> _OBJECTIVE_
Edit the material from the line with "Viewport: 672px width, 618px height." to the line with "Action: (x=71, y=665)" so that "Resource Monitor" becomes "Task Manager", changing nothing else, and return only those lines.

> _INPUT MATERIAL_
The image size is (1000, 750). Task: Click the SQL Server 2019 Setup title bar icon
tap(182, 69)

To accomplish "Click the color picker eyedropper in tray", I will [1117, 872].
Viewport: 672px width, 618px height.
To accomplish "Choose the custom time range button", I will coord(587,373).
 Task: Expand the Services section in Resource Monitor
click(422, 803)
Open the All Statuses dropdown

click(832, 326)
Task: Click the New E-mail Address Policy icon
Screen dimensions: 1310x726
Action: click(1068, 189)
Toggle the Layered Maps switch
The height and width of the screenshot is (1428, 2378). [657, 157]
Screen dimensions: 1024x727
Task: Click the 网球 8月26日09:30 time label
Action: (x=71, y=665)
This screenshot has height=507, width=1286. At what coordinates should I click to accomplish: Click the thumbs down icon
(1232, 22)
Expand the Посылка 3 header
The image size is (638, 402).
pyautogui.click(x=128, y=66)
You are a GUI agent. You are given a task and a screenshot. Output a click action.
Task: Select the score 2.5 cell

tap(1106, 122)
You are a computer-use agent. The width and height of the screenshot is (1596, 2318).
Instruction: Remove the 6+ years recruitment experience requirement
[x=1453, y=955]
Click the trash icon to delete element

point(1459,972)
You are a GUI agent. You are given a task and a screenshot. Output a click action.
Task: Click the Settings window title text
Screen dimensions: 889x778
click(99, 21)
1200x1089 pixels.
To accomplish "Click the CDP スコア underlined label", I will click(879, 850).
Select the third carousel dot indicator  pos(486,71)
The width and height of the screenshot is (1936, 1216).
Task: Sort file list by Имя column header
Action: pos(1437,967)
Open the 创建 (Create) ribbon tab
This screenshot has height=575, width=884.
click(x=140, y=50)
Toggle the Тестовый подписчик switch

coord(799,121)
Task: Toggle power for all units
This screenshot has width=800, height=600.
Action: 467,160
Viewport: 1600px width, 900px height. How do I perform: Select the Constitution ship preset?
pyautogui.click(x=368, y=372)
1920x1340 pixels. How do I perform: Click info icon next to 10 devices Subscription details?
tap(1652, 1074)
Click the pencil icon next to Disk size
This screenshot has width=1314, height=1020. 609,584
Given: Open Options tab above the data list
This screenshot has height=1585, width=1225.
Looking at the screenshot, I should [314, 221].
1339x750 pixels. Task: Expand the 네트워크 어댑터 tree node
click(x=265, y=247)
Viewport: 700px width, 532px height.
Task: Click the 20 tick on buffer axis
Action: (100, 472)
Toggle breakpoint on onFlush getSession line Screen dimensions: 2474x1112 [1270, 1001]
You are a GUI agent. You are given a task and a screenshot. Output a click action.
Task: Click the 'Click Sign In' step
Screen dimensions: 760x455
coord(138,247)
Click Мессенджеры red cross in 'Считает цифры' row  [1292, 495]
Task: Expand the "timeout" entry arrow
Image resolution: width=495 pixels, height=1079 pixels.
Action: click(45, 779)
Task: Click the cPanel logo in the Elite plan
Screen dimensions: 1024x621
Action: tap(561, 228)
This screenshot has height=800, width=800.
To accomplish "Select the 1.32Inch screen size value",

> _RESULT_
Viewport: 672px width, 618px height.
To accomplish "Choose the custom time range button", I will coord(587,373).
 Task: Expand the Services section in Task Manager
click(422, 803)
Open the All Statuses dropdown

click(832, 326)
Task: Click the New E-mail Address Policy icon
Screen dimensions: 1310x726
Action: click(1068, 189)
Toggle the Layered Maps switch
The height and width of the screenshot is (1428, 2378). [657, 157]
Screen dimensions: 1024x727
Task: Click the 网球 8月26日09:30 time label
Action: (x=71, y=665)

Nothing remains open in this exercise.